Senate debates

Wednesday, 8 March 2023

Documents

Closing the Gap, National Apology to the Stolen Generations: 15th Anniversary

11:27 am

Photo of David ShoebridgeDavid Shoebridge (NSW, Australian Greens) Share this | Hansard source

First, I want to acknowledge my colleague Senator Cox's contribution to this debate and echo and reinforce all of the words in her contribution. It's clear that, after decades and decades of government failures to close the gap, governments are still not actually listening to First Nations families. When will that change? Despite royal commission after royal commission, report after report, government policies are still literally killing First Nations peoples. When will we collectively say that another report is not the answer and enough is enough?

It's a fact that governments across this country continue to steal First Nations children from their families and take them away from their culture and country. Those same governments show up in chambers like this and claim they care about closing the gap. Despite what has ended up being many empty promises from politicians, despite the candles arranged outside of Parliament House in 2008, which blazed the promise of sorry, the first step, governments still aren't listening. As the Grandmothers Against Removal movement will say, if sorry means anything, it means don't do it again.

First Nations communities and organisations don't want more empty promises. They actually want action, empowerment, resources and self-determination. Removing a child from their family is often the first step down a path of a lifetime of injustice, trauma and long-lasting harm that spans lifetimes and generations. The appalling rate of removal of First Nations children is nothing other than a continuing act of violence against those families, with the so-called child welfare institutions across this country that are not culturally safe for First Nations families.

The ombudsman in my home state of New South Wales recently released a scathing report on the extent of my home state's child protection department and its failure to achieve or even persist with its five-year strategy to reduce overrepresentation of First Nations children in out-of-home care. The report found that the New South Wales Department of Communities and Justice failed to report transparently on what it did to implement its own strategy and in fact abandoned its own strategy halfway through. The ombudsman found:

It was apparent to us that at some point within its five-year timeframe, DCJ effectively abandoned the AOS. DCJ did not report on what had been achieved by the AOS in the time it was operating, and nor did it announce that the strategy was being abandoned or why.

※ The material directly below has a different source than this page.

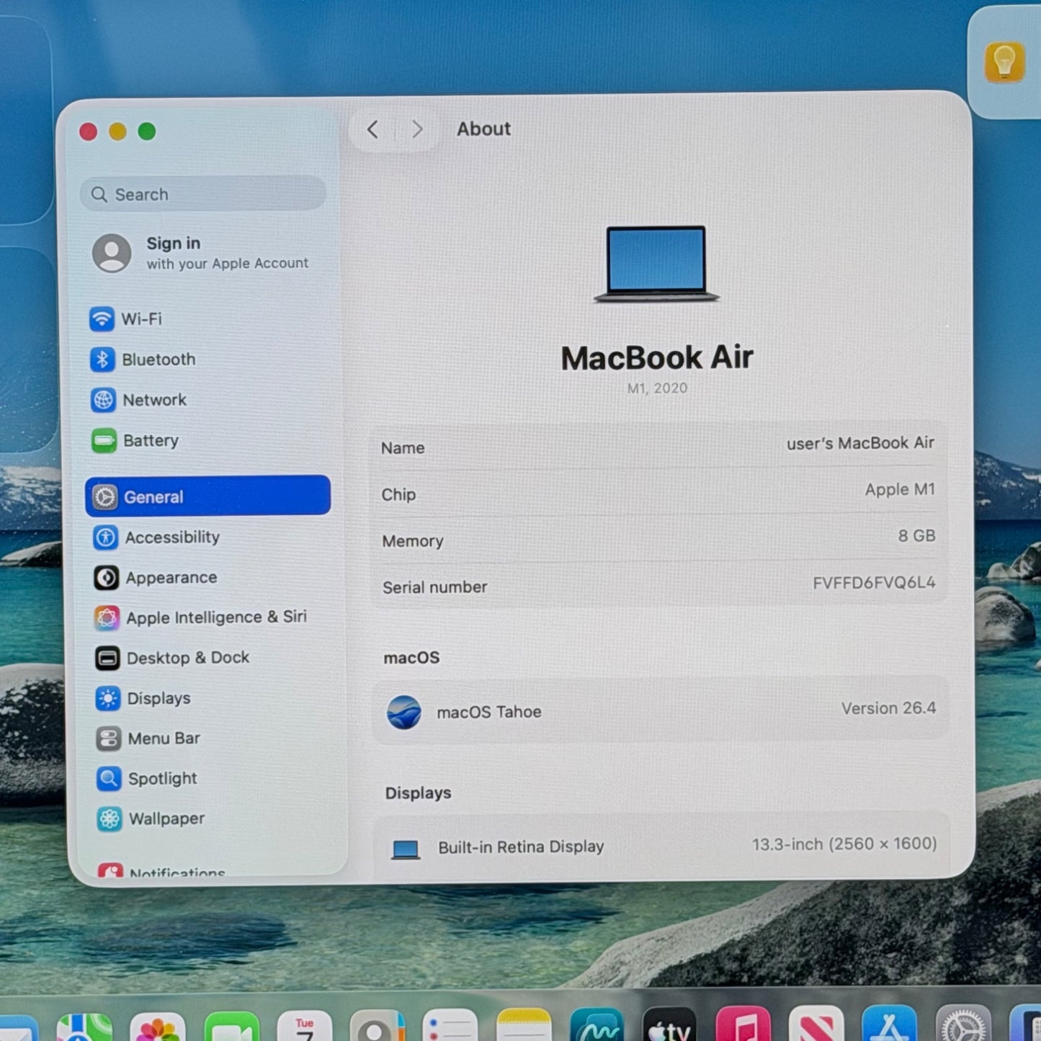Go to Displays settings
This screenshot has width=1041, height=1041.
[158, 698]
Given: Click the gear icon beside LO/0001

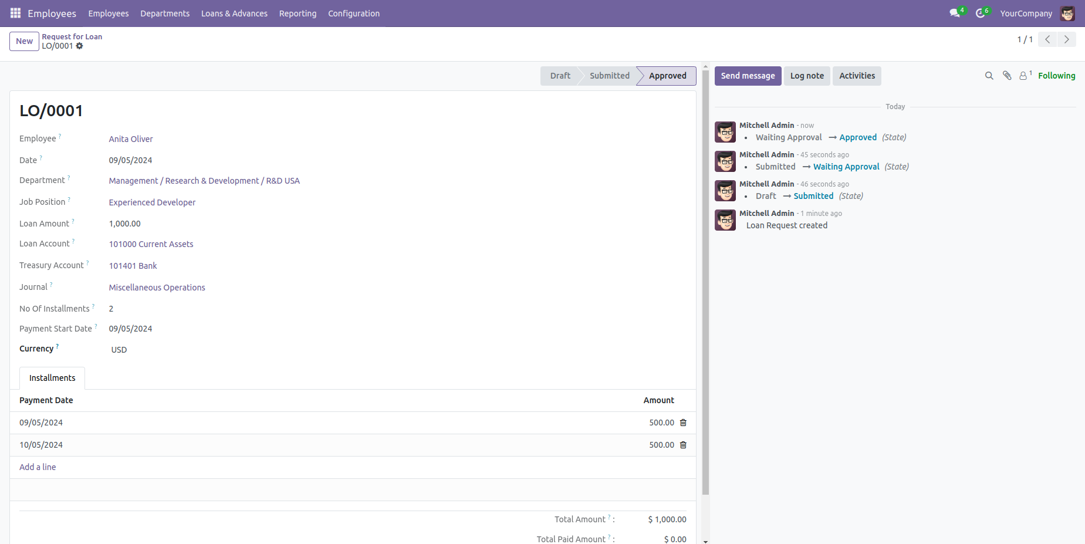Looking at the screenshot, I should click(79, 46).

They didn't even bother to implement their own strategy, and it shows, because between 2017 and 2022 the proportion of First Nations children in out-of-home care actually increased from 38.4 per cent in June of 2017 to 43.8 per cent in June of 22. I say again: if 'sorry' means anything, it means you don't do it again. You don't, as the New South Wales child protection system has done in the most recent five years, make the problem worse and take more First Nations kids proportionally than ever before.

As a state MP in the New South Wales parliament I introduced a Greens bill to prevent First Nations child removals or to at least radically reduce them. That was based on implementing the findings of the groundbreaking Family is culture report that looked at well over 1,000 First Nations child removal cases and came up with hundreds of recommendations. I only did so after a direct request from First Nations communities and organisations across the state who saw that there was no action happening from the state. We then worked together on the bill. Tragically, the Liberal-National government and Labor both refused to support the bill, which would have kept more families together and prevented at least a significant part of that trauma and tragedy of separation. The government could save lives today by implementing those reforms, by listening to communities and acting on them.

I want to turn now to another key failure across the country, which is the ongoing practice of locking up children. First Nations children as young as 10 years old, some still with their baby teeth, are still being locked up in brutal institutions where we know they are being tortured in territories and states across the country. When will we raise the age? When will we come together as a nation and commit to the recommendations of the Royal Commission into Aboriginal Deaths in Custody? When will we finally start listening to, empowering and resourcing genuine self-determination for First Nations communities? That's how we close the gap.